Zaruma December 18, 2021. Tour of the center of Zaruma where houses collapsed due to underground mining.
API / CEAR PASACA

Disaster-Prone Ecuador

The figures and the 2016 earthquake itself are the reflection of a country that, according to the World Bank (WB), is the third most prone to natural disasters in Latin America and the Caribbean (behind Peru and Haiti) and the thirteenth globally. This includes earthquakes, eruptions, landslides and affectation by climatic phenomena.

The data comes from global risk index INFORM.

Born between 2015 and 2020 will face more natural disasters

The study ‘Intergenerational inequalities in exposure to climate extremes‘ reports that people born between 2015 and 2020 will experience seven times more heat waves, the triple flood and twice as forest fires if countries, especially the least developed ones, do not change their climate policies.

Wim Thiery, one of the project scientists, said the figures are “a call to action.

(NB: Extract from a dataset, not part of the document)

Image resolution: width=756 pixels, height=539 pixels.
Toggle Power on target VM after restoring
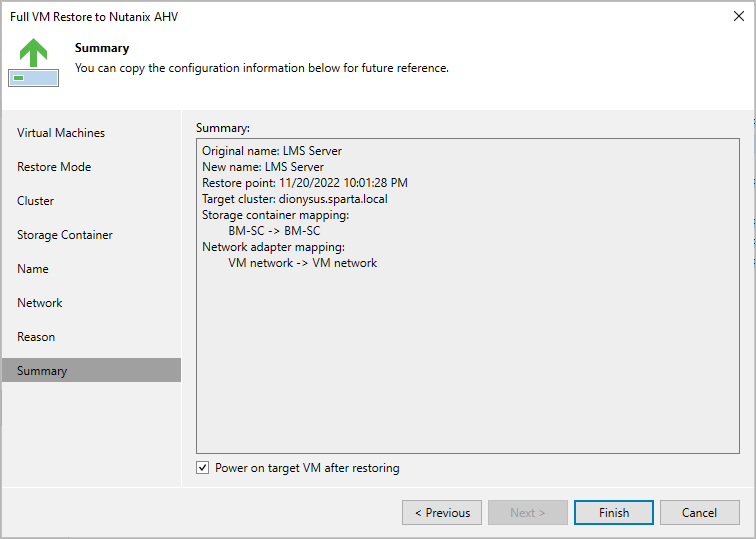coord(203,468)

We need to drastically reduce greenhouse gas emissions to ensure the future of new generations and we have the necessary means to do so”.

The EFE agency says that, for a year and a half, the team collected large amounts of data on the lifetime exposure to natural disasters for each generation born between 1960 and 2020, from every country in the world.

In this way they were able to create simulations for the future generations depending on your country and year of birth and the increase in global temperature until the end of the century and, in turn, compare them with the life of those born in 1960.